**Given task**
Find every line in the items below that contains the string "Open", and copy each of those lines in full.

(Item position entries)
# # #
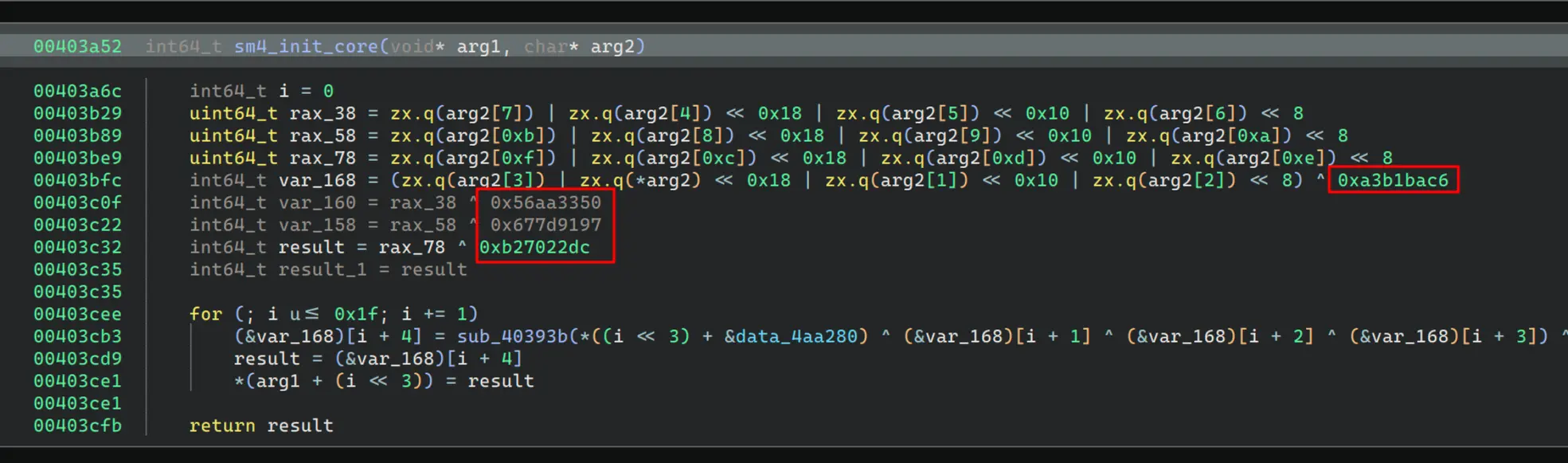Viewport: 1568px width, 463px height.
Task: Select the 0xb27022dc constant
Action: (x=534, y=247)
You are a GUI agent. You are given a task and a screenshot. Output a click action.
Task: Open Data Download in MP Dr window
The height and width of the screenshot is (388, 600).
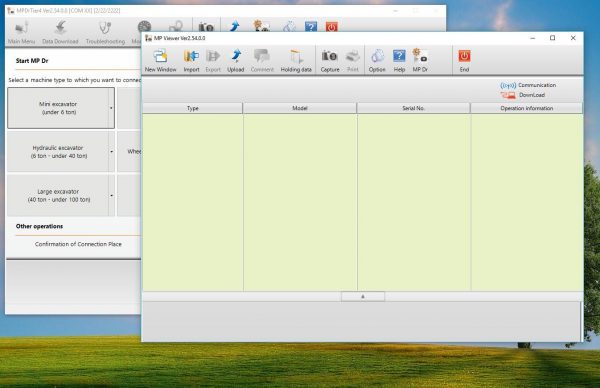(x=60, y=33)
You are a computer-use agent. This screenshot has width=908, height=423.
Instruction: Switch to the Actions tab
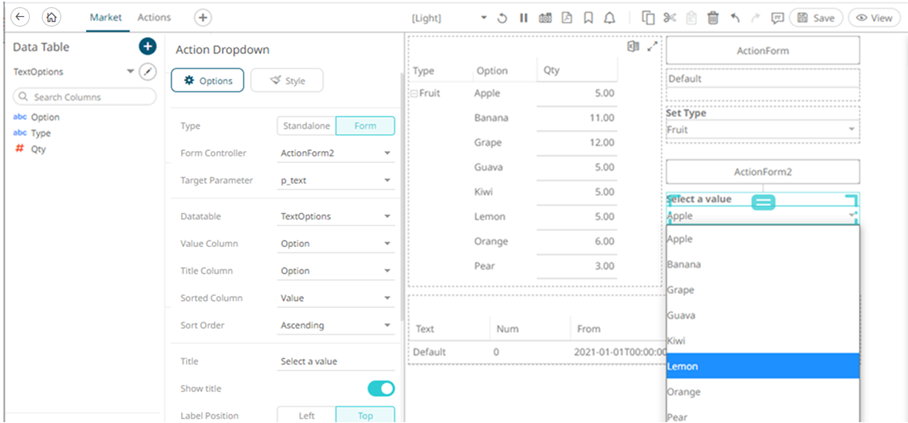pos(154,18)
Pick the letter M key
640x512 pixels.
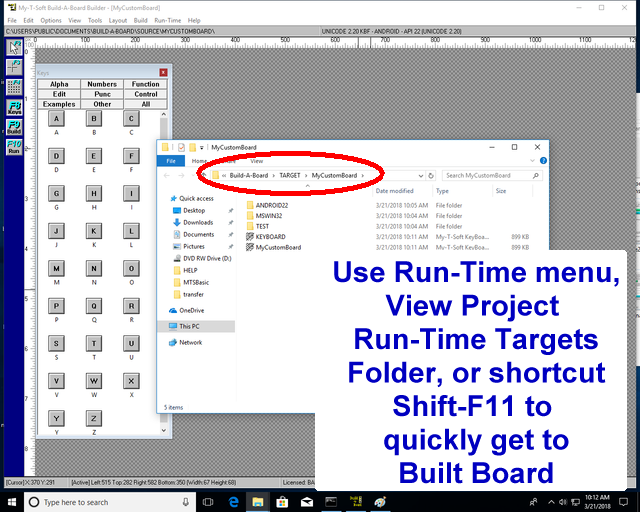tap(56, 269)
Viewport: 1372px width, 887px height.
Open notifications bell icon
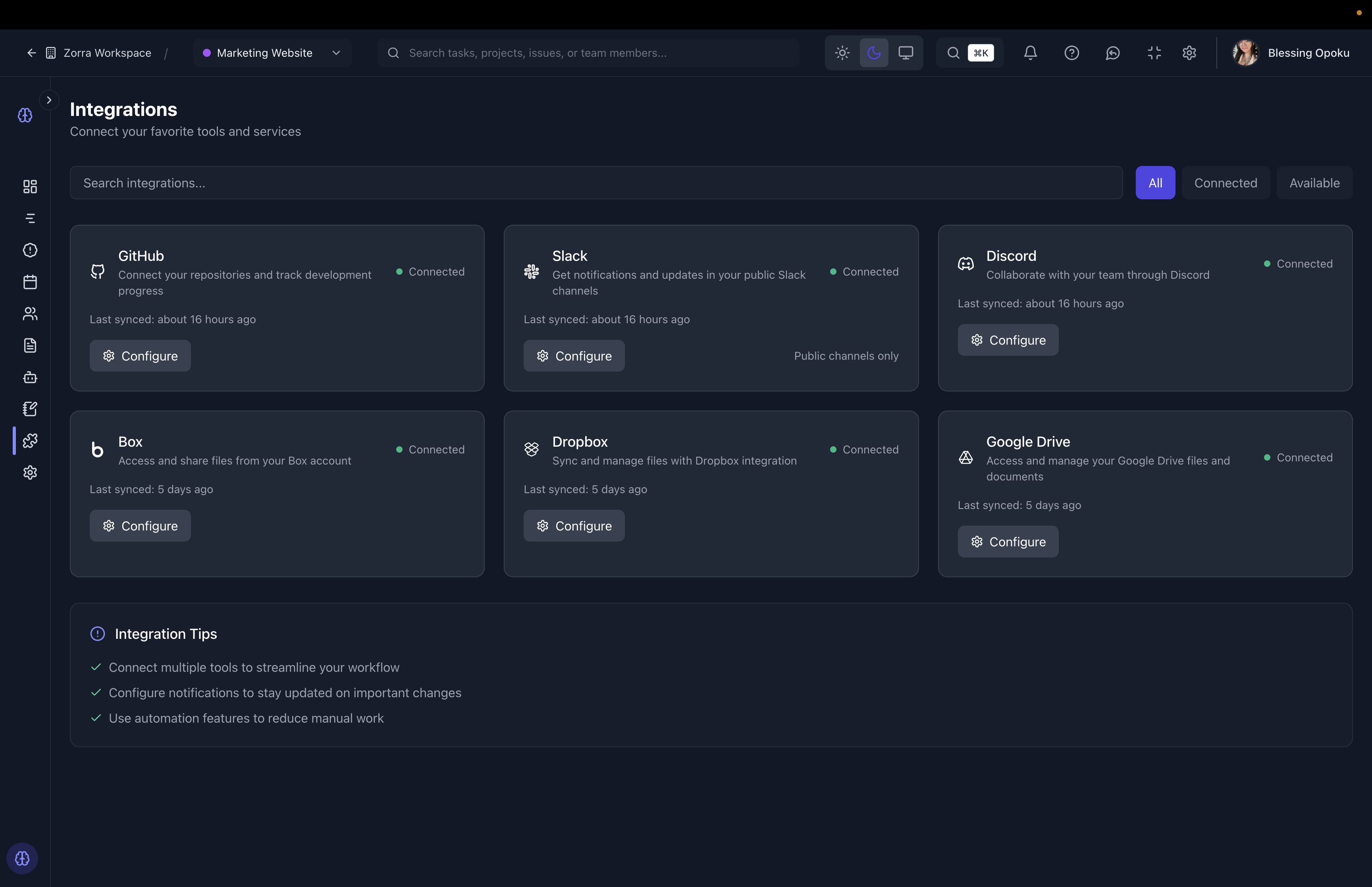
# # #
**Result for this task**
Task: Open Data Download in MP Dr window
Open notifications bell icon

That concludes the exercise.